There is no "reversal" however it is possible for one hash to = more than one bit of text. What you were able to do with pre-salted hashes was just what I said, brute force the hash to find what the hash was equal to. Just with any encryption function, I am sure that md5 could be statistically calculated to atleast approximately correct with some sort of experiment. A very simple brute force could work similar to this:
CODE
do {
$ascii_to_text = array( /*ascii values*/ )
$passmaxlength = 10;
$passminlength = 4;
$password = $ascii_to_text[1].$ascii_to_text[64].$ascii_to_text[192].$ascii_to_text[1];
$haxzor = md5($password);
} while( $md5hash != $haxor );
echo $password;
Obviously the above will not work as it does not load dynamically. I just wanted to give some sort of visual reference to what I mean. Expanding further, as long as the hacked password does not equal the stolen md5 hash we keep trying. On each loop we increment the ascii values based on current length, last used value, etc. Eventually (in the year 5050) we find a hash that does match, but isn't necessarily the original password. Even if it isn't the original it will work in the password field as the created value gets turned into the same md5 value.
Salting basically kills this off.
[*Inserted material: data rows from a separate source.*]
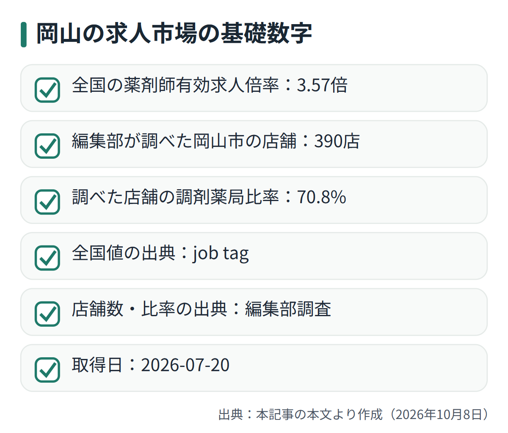Click the text 編集部が調べた岡山市の店舗：390店
The height and width of the screenshot is (433, 508).
click(216, 141)
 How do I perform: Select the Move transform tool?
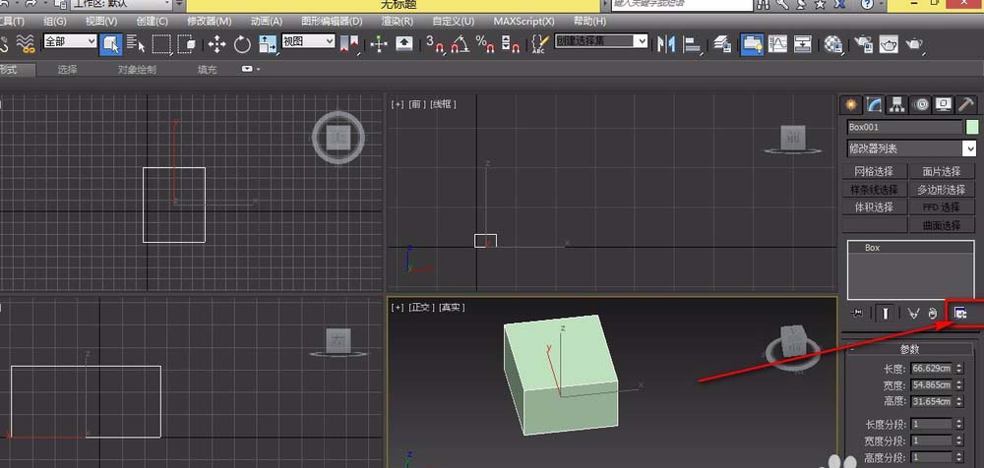click(x=216, y=43)
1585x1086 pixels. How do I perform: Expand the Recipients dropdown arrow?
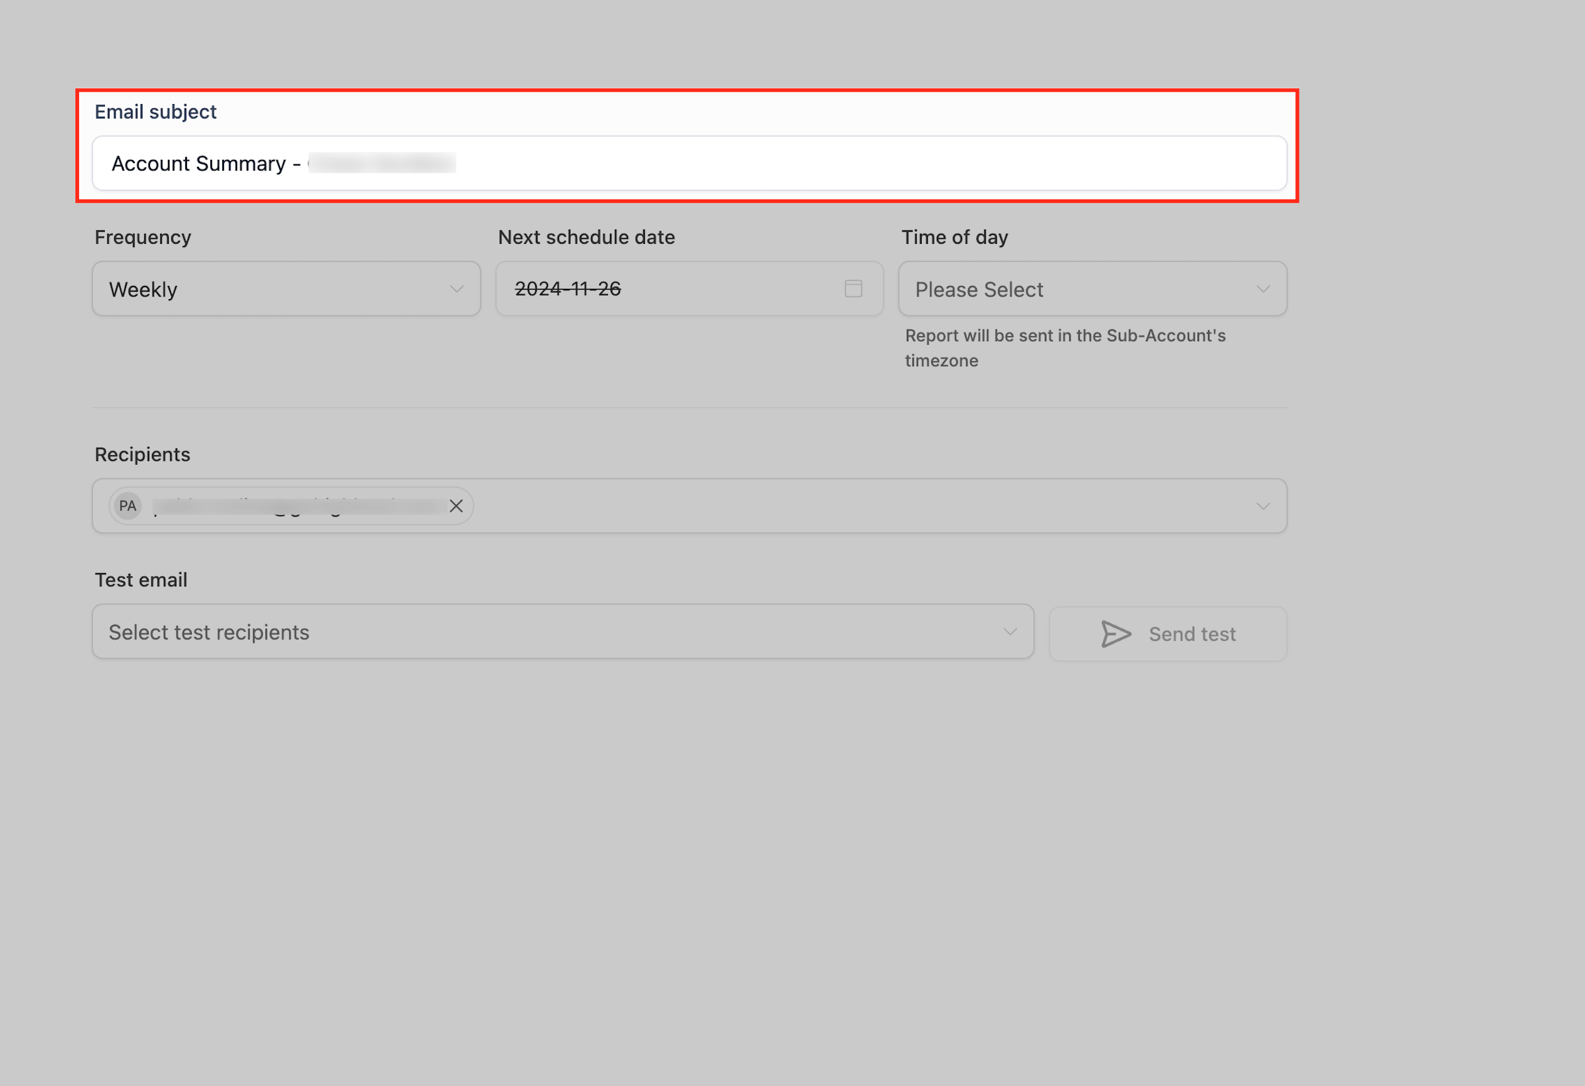pyautogui.click(x=1262, y=506)
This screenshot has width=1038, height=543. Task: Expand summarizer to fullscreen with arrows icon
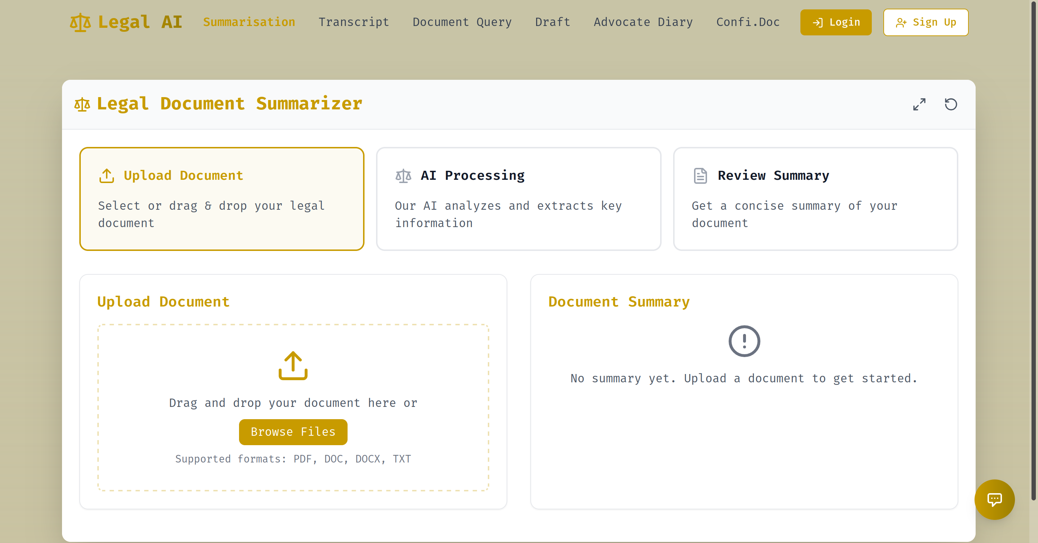919,104
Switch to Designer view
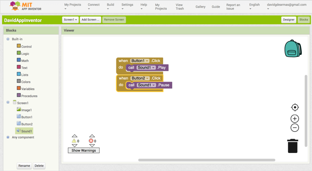312x171 pixels. pos(289,20)
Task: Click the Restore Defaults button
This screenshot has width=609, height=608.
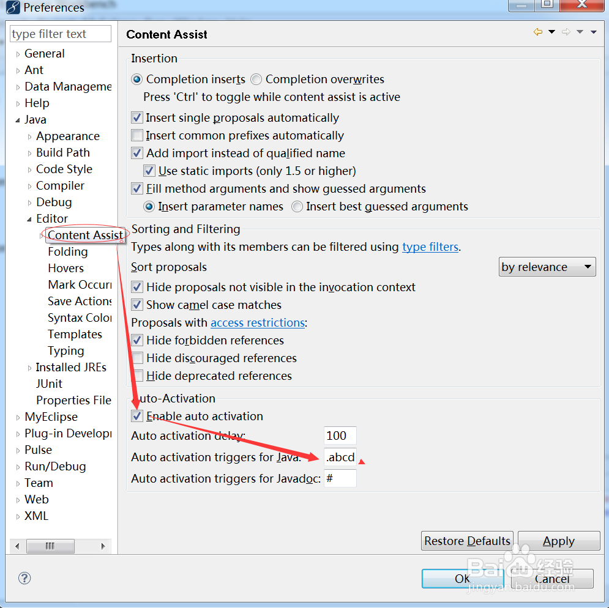Action: (x=467, y=541)
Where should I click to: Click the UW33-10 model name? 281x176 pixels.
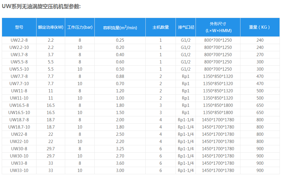pyautogui.click(x=19, y=171)
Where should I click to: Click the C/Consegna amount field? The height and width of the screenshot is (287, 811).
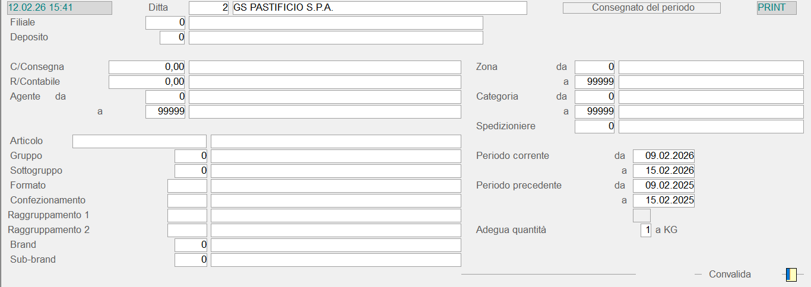coord(147,67)
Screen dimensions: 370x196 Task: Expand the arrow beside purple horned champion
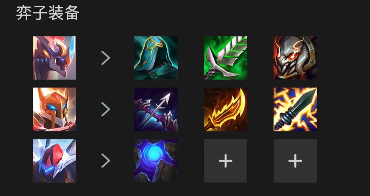106,58
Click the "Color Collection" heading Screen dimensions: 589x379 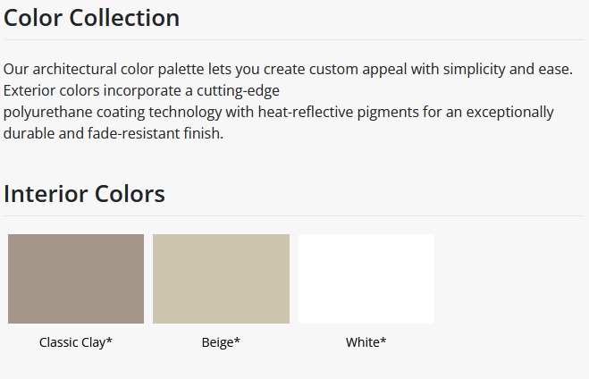point(92,17)
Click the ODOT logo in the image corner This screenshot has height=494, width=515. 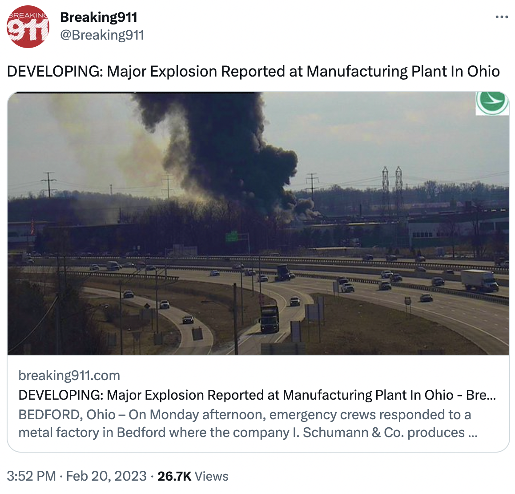[x=492, y=103]
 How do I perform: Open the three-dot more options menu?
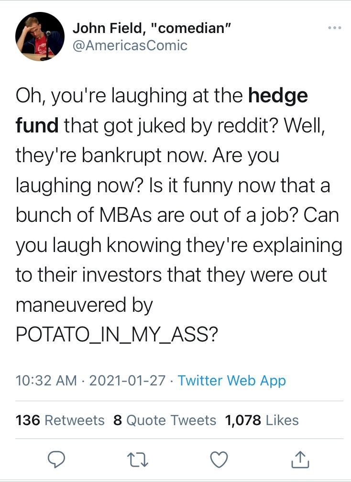[335, 28]
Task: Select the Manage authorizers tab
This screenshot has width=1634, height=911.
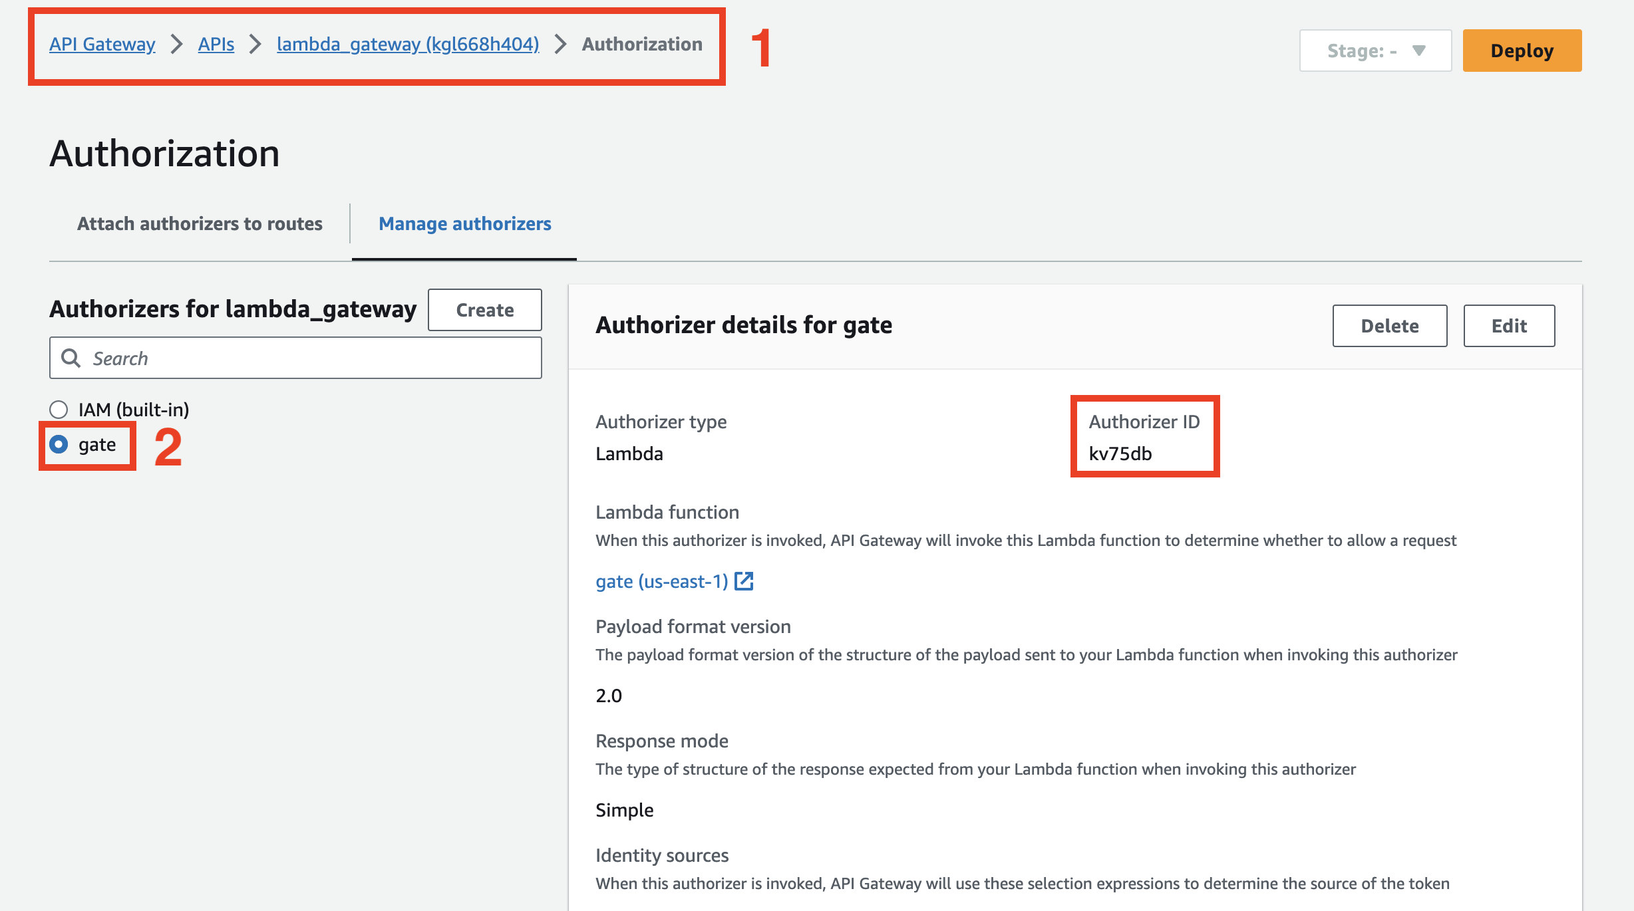Action: 464,223
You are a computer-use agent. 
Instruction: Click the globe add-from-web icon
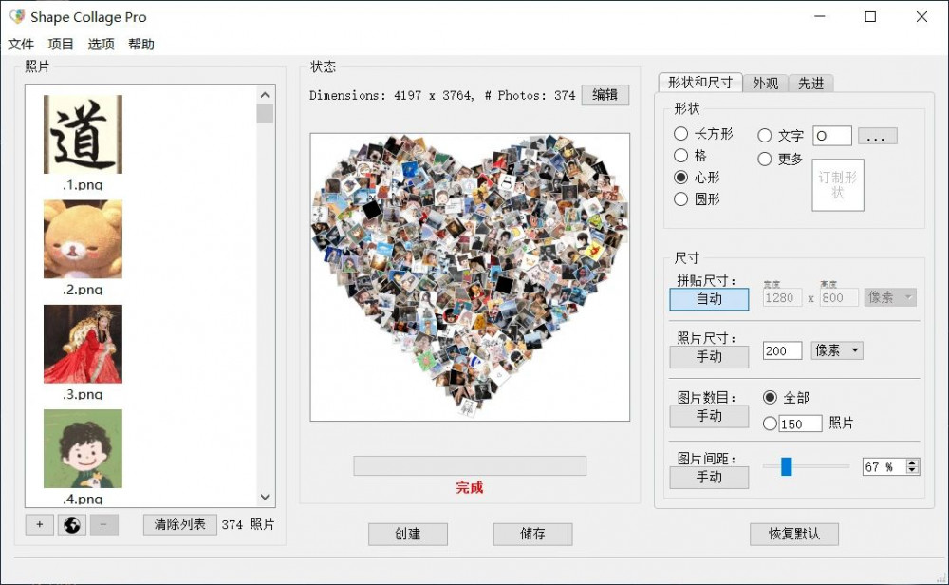tap(71, 524)
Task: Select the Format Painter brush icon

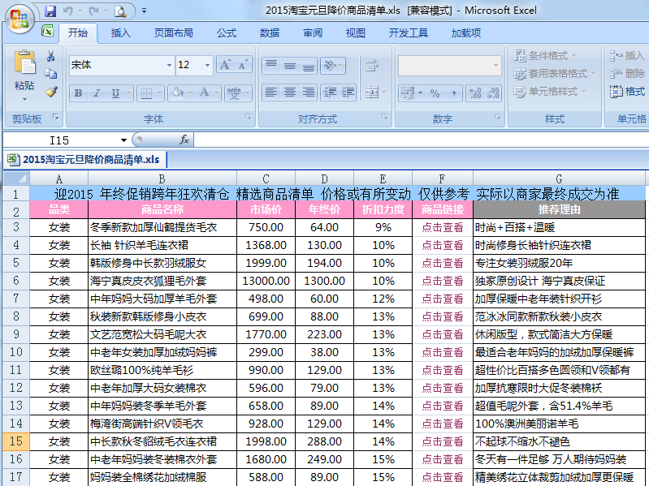Action: pyautogui.click(x=50, y=92)
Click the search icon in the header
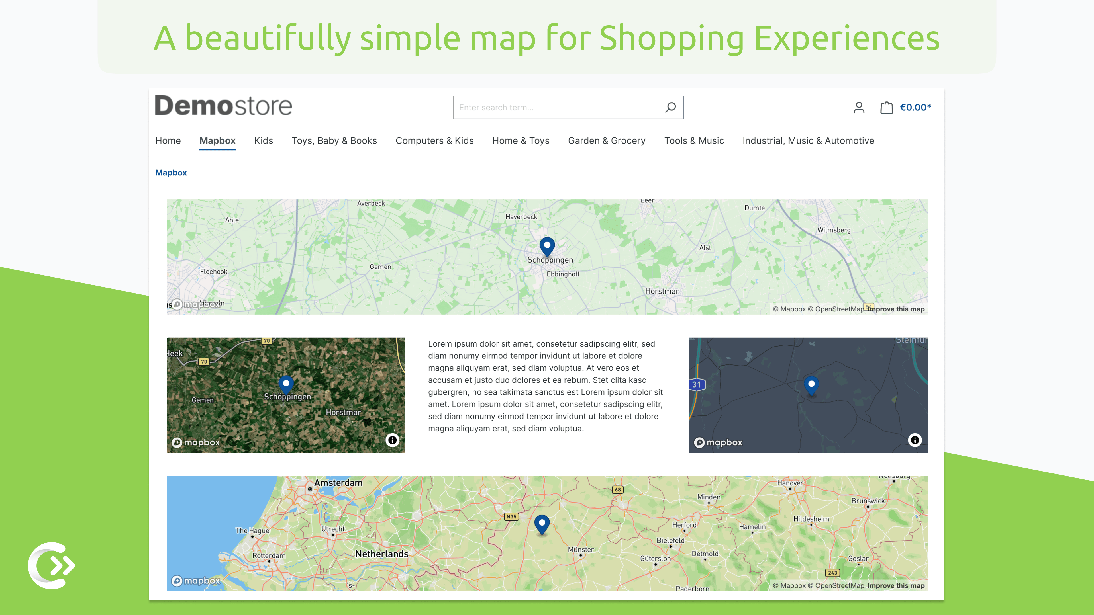 671,107
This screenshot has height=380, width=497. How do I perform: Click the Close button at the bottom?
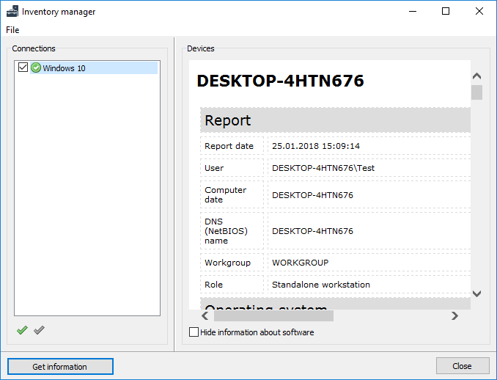(462, 366)
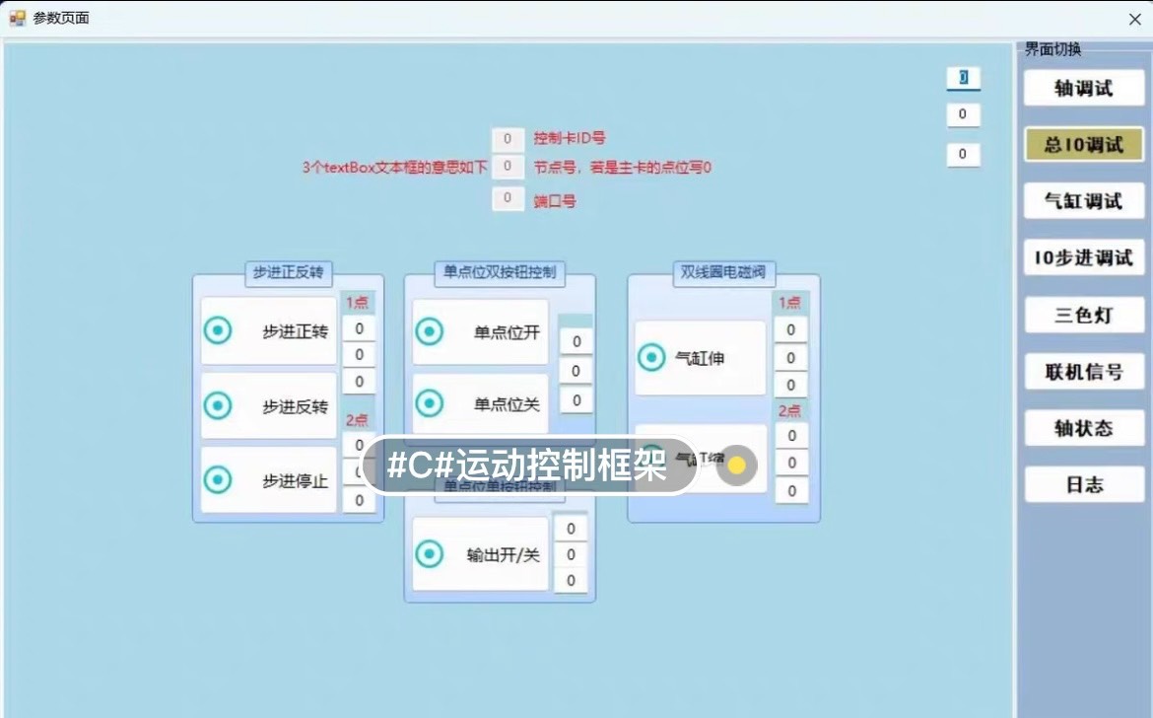This screenshot has height=718, width=1153.
Task: Open the 日志 log page
Action: [1084, 483]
This is because the original password is turned into an md5 hash and the both a random salt and the resulting hash are then hased again. So first a hacker would have to figure out what is and isn't the salt, apply the extracted md5 into the the cracker again and hope they chose right. However, since the salt values are exactly the same characters used to create the md5 hash there is no way to diferenciate between the salt and the original md5. Furthermore, as I said above, since there is no way to know if the "matching" hash is exactly the original value it's near infinatly impossible to actually figure out the values within both md5 hashes.
Hope that made long-winded sense

In short, md5's only weakness is that it isn't infinately random and that every hash could never be perfectly unique. However, I think that flaw was fixed I do believe that it would show even more statistical comparabilities than it does now. I think this is heavily outweight by the fact that it is indeed not an encryption, and as such cannot be perfectly "unencrypted". Nothing is perfect, but I think md5 can rival (atleast) a binary compiled ascii script (which is virtually impossible to reverse as well) if not perform even better.